Playtime:
431 minutes
I love this game. It's super cool. I have some complaints - overall it's very fun, but feels a bit shallow considering the creator made this for a game jam and later rereleased it with more content, but it still feels a bit like it's a fun demo rather than a full game. I haven't cleared a single dungeon all the way but the world feels very small and I would go nuts if this game was like a vintage style but had the ambition of a massive open-world game with tons of locales and dungeons and NPCs (since most character sprites are a small stick figure sprite holding a spear, and it would be very fun to expect a tiny cute RPG and get surprised with a massively spanning Dwarf Fortress-scale experience, but I digress).
Some things are frustrating more than they are scary or intimidating. You're spammed by the NPCs and in-game manual about how important it is to get a Tent because it's the only way to "rest" like you would at an Inn in most RPGs (with buying and spamming bandages being your only solution until then), but the game makes ZERO mention that you can only have ONE at a time. You can buy an entire tent for about $450 (which takes an hour to save with lots of quicksaving to make sure you don't lose your progress), and when you use it, it doesn't tell you "hey, doing that will remove your previous tent," it just removed my first tent without telling me, which was really sh*tty because I had two camps set up at two different exits of a dungeon, one at the entrance, and one at the exit on the other side, so when I exited the dungeon with 5 HP and lots of money but no tent, I just had to die and learn the hard way. If it just put the first tent back in your inventory, the player would learn that rule without wasting all of their money in a game where frugality pays off in spades once you see the trader has a really high quality weapon or piece of armor to make the dungeons much more survivable, but instead the game opts to be kind of unfair where it otherwise explains everything to you and gives you lots of information to help the player make the correct decisions, except in this one time it just says "thanks for the $450 jackass, now you know that tents have free will, don't let it happen again."
The game feels like Schmidt didn't care about writing an actual story and just wiggled his fingers and went "OoOoOoOoh!!! Vague Lovecraftian horror, OOOOOOOOOH!" and never meaningfully hooks the player or builds on anything. It's just a bunch of arbitrary names and factions and mysterious location names - the story so far seems to be "there are a lot of people that don't like each other and we don't know much about each other, stay away from them. Oh, this other monster faction? They're evil, stay away from them." I'm not that familiar with Lovecraft aside from hearing it mentioned in pop culture every now and again for the last 30 years, but I was under the impression it would give you this skin-crawling otherworldly sense of dread and unease and paranoia, which so far is only provided by being in a deep dungeon with lots of loot on me as I see an NPC on the minimap, approaching it to realize it's a level 5 monster made of mostly teeth and legs that's about to pack my sh*t in as I realized I foolishly forgot to save within the last 5 minutes. So it would be really neat if there was a main boss NPC that gets mentioned from time to time and all that an NPC says is "They tremble in silence" or something to convey that this guy is a big deal and you should be scared. But instead I feel like I'm reading a series of disjointed sticky notes that Schmidt intended on tying in to one another and just forgot and said "eh it's a gamejam thing, no one's going to expect perfection." But maybe I'm not as media literate as I expected and I missed some big details despite playing with headphones on in complete silence with no other distractions.

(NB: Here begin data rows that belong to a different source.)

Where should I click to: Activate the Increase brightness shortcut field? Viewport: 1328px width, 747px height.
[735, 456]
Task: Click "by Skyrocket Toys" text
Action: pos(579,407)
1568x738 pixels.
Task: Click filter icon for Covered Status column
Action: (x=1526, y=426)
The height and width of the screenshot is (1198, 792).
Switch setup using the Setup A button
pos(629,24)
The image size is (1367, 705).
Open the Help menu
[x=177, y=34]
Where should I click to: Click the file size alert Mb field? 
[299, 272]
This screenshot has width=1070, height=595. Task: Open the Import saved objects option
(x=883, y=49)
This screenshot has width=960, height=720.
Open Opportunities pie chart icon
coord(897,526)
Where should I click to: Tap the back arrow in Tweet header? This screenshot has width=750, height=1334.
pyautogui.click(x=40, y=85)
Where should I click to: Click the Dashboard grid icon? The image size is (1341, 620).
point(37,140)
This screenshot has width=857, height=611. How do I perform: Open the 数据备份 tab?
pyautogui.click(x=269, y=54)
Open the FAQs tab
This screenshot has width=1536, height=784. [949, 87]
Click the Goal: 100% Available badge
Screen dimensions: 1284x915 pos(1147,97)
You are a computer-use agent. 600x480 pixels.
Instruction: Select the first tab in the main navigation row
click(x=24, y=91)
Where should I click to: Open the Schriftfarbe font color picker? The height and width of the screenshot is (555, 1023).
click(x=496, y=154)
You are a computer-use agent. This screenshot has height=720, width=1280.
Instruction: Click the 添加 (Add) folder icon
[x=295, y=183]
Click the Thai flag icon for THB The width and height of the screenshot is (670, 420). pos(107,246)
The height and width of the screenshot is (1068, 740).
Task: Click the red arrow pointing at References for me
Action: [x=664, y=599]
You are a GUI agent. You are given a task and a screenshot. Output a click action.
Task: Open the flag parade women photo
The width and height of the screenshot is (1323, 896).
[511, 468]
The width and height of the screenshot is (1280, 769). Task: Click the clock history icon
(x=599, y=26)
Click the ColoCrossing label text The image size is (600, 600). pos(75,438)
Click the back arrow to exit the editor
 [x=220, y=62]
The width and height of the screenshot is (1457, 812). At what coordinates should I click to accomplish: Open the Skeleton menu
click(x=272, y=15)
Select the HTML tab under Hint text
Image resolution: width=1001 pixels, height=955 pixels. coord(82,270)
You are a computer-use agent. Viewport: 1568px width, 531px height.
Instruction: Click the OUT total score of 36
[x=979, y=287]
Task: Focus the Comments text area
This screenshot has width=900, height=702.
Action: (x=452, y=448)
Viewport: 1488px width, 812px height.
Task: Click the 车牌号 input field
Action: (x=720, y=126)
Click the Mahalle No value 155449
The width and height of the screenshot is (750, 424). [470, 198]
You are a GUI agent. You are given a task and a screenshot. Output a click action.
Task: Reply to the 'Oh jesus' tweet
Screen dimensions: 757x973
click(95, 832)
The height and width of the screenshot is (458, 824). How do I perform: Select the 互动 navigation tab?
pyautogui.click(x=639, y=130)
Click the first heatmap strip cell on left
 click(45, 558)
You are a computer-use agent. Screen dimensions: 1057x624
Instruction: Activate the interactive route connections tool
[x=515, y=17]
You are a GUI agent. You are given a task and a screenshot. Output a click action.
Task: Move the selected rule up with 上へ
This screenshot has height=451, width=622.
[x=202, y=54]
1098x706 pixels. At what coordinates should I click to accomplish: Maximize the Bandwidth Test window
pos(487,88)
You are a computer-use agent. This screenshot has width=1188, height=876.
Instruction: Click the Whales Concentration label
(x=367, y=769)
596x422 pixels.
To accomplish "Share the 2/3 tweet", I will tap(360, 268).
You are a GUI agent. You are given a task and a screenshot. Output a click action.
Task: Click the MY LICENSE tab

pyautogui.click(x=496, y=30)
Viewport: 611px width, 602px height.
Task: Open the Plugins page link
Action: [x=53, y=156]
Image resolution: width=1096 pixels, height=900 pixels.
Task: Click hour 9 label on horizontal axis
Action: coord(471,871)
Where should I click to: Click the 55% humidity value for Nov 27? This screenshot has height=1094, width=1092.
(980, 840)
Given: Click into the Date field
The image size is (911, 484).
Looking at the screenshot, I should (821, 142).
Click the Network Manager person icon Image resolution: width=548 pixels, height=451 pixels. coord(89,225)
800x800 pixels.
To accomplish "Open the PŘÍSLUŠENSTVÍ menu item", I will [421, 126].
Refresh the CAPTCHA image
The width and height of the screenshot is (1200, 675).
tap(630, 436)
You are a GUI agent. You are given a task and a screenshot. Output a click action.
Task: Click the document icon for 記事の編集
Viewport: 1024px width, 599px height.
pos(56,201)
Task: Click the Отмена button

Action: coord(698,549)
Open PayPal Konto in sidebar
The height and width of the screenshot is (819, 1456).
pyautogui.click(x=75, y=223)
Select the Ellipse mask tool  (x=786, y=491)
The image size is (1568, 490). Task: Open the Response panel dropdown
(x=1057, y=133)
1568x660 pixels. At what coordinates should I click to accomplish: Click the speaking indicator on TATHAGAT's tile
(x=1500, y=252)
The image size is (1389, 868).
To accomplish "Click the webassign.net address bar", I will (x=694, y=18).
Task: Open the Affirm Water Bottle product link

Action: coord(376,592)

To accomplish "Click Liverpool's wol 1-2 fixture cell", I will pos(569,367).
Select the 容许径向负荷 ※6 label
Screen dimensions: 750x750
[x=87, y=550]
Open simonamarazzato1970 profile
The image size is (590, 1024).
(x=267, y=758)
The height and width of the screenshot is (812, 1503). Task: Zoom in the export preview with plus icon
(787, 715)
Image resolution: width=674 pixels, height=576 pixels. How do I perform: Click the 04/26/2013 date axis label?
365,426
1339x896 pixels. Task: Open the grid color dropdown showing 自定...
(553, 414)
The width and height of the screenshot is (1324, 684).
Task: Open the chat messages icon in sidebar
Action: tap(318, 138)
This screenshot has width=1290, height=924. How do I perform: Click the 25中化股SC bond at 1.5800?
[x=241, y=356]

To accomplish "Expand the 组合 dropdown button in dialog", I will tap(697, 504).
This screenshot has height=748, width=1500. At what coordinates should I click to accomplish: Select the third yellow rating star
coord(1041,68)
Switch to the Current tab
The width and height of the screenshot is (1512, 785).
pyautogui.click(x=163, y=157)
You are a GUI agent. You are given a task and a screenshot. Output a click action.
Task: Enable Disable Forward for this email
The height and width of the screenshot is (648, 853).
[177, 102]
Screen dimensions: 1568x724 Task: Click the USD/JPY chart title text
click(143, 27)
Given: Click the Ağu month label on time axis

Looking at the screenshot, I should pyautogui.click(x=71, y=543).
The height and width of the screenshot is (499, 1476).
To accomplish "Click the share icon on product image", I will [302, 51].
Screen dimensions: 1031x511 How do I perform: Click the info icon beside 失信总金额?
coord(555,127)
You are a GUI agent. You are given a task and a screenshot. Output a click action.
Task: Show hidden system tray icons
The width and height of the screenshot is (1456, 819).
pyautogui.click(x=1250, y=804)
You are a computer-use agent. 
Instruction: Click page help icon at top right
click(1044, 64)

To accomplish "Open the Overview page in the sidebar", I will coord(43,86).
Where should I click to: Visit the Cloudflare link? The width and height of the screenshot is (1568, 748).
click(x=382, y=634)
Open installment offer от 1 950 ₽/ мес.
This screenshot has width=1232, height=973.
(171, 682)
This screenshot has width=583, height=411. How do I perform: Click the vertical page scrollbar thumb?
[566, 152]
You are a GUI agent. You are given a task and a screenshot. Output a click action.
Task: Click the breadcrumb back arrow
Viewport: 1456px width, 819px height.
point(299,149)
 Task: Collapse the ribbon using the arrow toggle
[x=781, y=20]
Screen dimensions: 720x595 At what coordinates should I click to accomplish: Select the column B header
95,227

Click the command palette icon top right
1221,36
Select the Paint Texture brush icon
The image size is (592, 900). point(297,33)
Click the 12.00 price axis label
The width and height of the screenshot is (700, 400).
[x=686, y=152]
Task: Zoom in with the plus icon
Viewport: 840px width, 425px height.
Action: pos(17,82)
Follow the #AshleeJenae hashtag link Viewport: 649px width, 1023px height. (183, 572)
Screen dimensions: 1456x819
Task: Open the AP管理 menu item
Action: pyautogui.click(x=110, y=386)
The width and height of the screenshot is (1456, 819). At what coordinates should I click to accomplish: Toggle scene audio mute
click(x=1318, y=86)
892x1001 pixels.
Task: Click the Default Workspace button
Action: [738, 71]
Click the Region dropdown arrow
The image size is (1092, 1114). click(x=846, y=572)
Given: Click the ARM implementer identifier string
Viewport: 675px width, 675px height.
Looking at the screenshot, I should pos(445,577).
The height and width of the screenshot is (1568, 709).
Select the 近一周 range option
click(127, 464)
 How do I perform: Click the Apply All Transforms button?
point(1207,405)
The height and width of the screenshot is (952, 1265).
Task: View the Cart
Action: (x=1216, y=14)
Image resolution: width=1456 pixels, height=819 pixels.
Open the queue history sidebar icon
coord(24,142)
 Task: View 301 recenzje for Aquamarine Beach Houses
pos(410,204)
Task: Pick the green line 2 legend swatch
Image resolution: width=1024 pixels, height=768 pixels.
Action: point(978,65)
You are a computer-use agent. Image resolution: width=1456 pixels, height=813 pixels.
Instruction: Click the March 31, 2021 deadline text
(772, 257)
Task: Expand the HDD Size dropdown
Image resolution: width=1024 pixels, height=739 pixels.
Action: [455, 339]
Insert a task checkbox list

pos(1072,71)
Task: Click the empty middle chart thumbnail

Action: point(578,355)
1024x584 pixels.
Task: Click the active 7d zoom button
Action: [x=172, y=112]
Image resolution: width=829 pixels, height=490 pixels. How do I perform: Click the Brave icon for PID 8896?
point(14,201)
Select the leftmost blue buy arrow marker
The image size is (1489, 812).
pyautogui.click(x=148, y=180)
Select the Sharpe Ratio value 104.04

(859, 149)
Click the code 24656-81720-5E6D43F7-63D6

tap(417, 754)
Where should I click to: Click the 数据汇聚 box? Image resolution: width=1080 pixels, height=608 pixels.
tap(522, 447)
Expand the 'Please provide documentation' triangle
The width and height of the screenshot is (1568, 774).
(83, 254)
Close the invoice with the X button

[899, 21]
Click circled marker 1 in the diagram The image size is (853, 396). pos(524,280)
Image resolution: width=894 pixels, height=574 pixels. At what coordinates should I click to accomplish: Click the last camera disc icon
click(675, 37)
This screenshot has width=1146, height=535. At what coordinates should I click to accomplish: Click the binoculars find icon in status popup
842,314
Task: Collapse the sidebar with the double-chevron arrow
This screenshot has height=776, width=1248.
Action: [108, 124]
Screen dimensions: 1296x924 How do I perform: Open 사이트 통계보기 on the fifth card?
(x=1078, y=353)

There's no guide available so far about how to make progress (aside from the initial in-game manual telling you the game mechanics and general tips), no available wiki so I know that a bone or milk or wine will allow me to recruit certain NPCs to my party but not how exactly to use them or how to give the item to recruit the character (although this is a plus for purists that miss having to just figure it out without a guide like we used to do), for now I just have to search the Steam Discussion page which is mostly just topics of people complaining that the game is "too hard" (it's not, you can quicksave every step if you want).
Just little irritations like that get in the way of me feeling really immersed in this otherwise VERY COOL looking game with a creepy monochromatic DOS aesthetic with a decimated low-fidelity audio design and a dev that clearly, obviously LOVES making games and wants to make sure his players have all the information they need to have a fighting chance. I was looking around the discussion pages and he was responding to every. single. comment. without exception. Most devs will make a game and respond to nice reviewers and ignore critical ones, but this guy is a true blue creative and I'm very interested to buy more of his games if they feature a similar vintage aesthetic with ambitious big world design.
Awesome job, can't wait to beat it! Excited to see what other additions or QoL changes you make. Or if you don't plan on adding more to it, I look forward to beating it and then coming back and giving my full thoughts. Take care!